UK hydrogen technology company Clean Power Hydrogen (CPH2) has signed an agreement with Kenera Energy Solutions, a unit of UK-headquartered KCA Deutag, to manufacture and sell its electrolysers in Europe and the Middle East.

The non-exclusive licence allows Kenera to manufacture and sell 150 electrolyser units per year in Germany, Scotland, Azerbaijan, Denmark and Norway and a maximum of 2GW of capacity in Saudi Arabia, the UAE, Qatar, Kuwait and Iraq.

2-4GW/yr – CPH2 2030 production target

“We are delighted to enter into this agreement with Kenera, whose parent company, KCA Deutag, is not only an investor in CPH2, but is also one of the leading energy sector manufacturing businesses in the world, adding valuable and immediate manufacturing capacity,” says Jon Duffy, CEO of CPH2.

The company’s intellectual property strategy is to offer proprietary technology to manufacturing partners, resulting in a low-cost business model that will still allow it a good level of market penetration. It has a 2030 production target of 2-4GW/yr, with 1GW made at its own facility and the rest manufactured under licence by other companies.

Strategy success

CPH2 last month signed a 20-year deal for the production of 2GW of its patented membrane-free electrolysers under licence by renewables joint venture GHFG at a new facility in Ireland. Production under the deal is expected to start in 2023.
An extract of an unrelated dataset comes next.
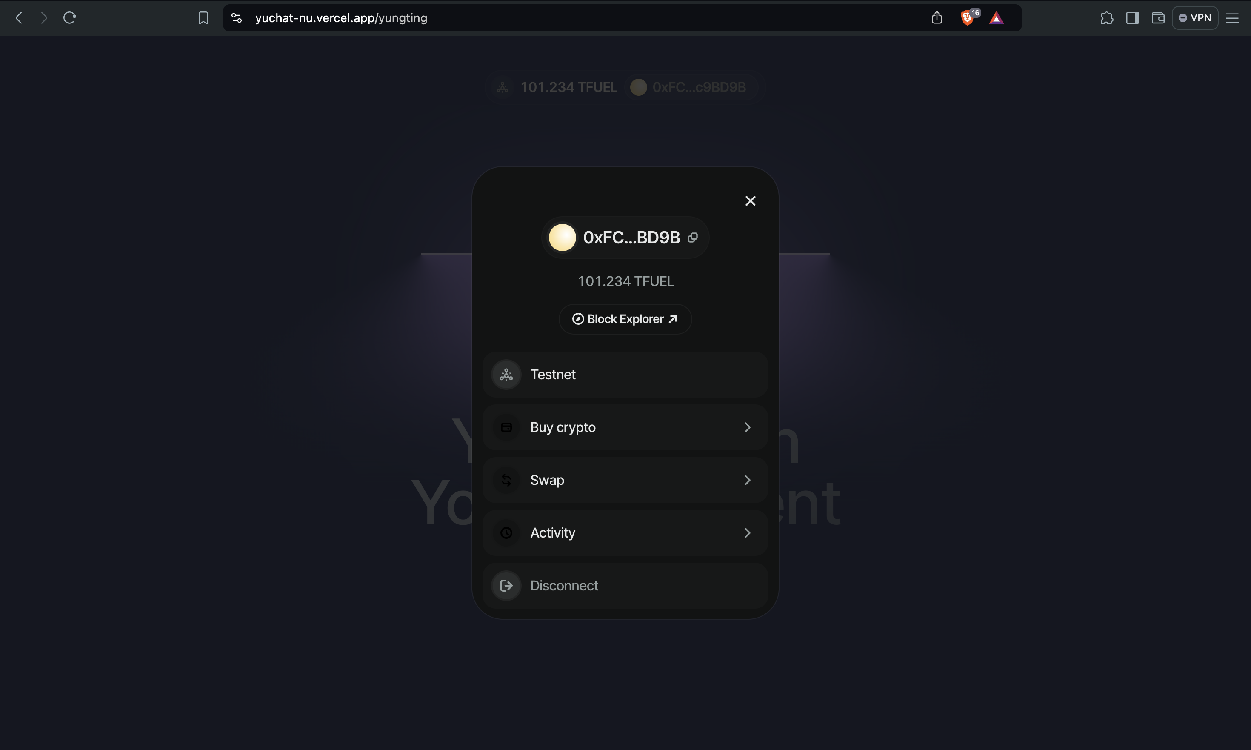Open Brave Shields lion icon
The image size is (1251, 750).
point(967,18)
CPH2’s membrane-free electrolyser (MFE) technology uses cryogenic separation to deliver pure hydrogen and pure oxygen as separate gases. Its design means it does not use platinum group metals, and CPH2 says it is the most cost-effective alternative to proton-exchange-membrane (PEM) electrolysers.

MFE technology can also match the performance of PEM electrolysers in terms of accommodating the fluctuations in power supply that come with the use of intermittent renewables, the firm says.